SELECTED EXCERPT:
────────────────────
# Two sub forums for the Prancing Pony?



## Ithrynluin (Sep 4, 2005)

How does everyone feel about dividing the Prancing Pony into two subforums, one for the stories, poetry, etc. themselves, and the other for discussions and similar threads? Why I think this would be a good idea is that it would make things a lot more organized and easier to find.

Well?


----------



## HLGStrider (Sep 4, 2005)

Sounds simple enough. I say go for it. . .though I don't know why everyone picks on my poor helpless kitties.

I just got a new one. Her name is Lucy (my baby sister named her.).

It was so sad. I was on my way to work and I heard this kitten crying and there she was under a car, all alone, all sad, all scared. . .so I brought her home. Sweetest little thing. Curses on all who abandon kittens!


----------



## Hobbit-GalRosie (Sep 13, 2005)

I'm not sure. Sounds like it could be a good idea or it could be a bad one, or most likely, one of those things that sounds good but doesn't work when you try to put it into practice. I can not however vote not sure in the poll, because I think Elgee's cats are ADORABLE.


----------



## Ingwë (Oct 22, 2005)

There are many active thread here, at The Prancing Pony so I think it may be split into two sub-forums. It is good idea.

_Ithy, can we use HTML on polls?_


----------



## Corvis (Nov 25, 2005)
────────────────────
INFORMATION PROVIDED:

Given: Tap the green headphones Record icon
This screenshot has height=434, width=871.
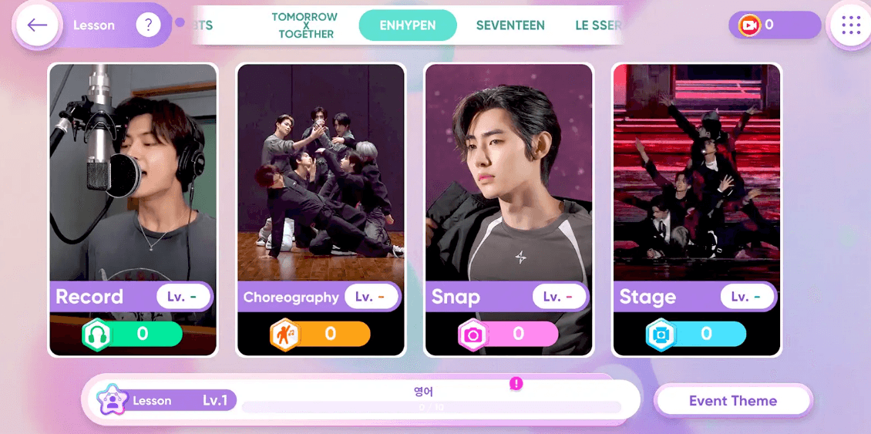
────────────────────
WHAT TO DO:
**a)** Revise the forum thread about splitting the Prancing Pony from "## HLGStrider (Sep" to "who abandon kittens!", replacing "Lucy" with "Daisy".
**b)** Continue the forum thread about splitting the Prancing Pony from the point where it ends.

ANSWERS TO THE EXERCISE:
**a)**
## HLGStrider (Sep 4, 2005)

Sounds simple enough. I say go for it. . .though I don't know why everyone picks on my poor helpless kitties.

I just got a new one. Her name is Daisy (my baby sister named her.).

It was so sad. I was on my way to work and I heard this kitten crying and there she was under a car, all alone, all sad, all scared. . .so I brought her home. Sweetest little thing. Curses on all who abandon kittens!

**b)**
I think the sub-forums are a great idea. Makes things more organized and opens up a lot more opportunities for more threads.


----------



## HLGStrider (Mar 6, 2006)

Since more people were in favor than were against my cats, do we get a sub forum?


----------



## Majimaune (Mar 9, 2006)

Sorry HLGStrider or Elgee as most call you but I dislike cats (I can explain)
Sub forums would be good I think, and as other people have said it would be easier to find things.

Majimaune Leganimdok


----------



## HLGStrider (Mar 9, 2006)

Gasp! A Villainous Cat Hater!


----------



## Aulë (Mar 9, 2006)

HLGStrider said:


> Gasp! A Villainous Cat Hater!


Hey Elgee - check out http://www.stuffonmycat.com


----------



## HLGStrider (Mar 9, 2006)

Aule, I don't click on your links as a matter of principle . ..


----------



## Aulë (Mar 9, 2006)

Oh Elgee - forever the apprehensive!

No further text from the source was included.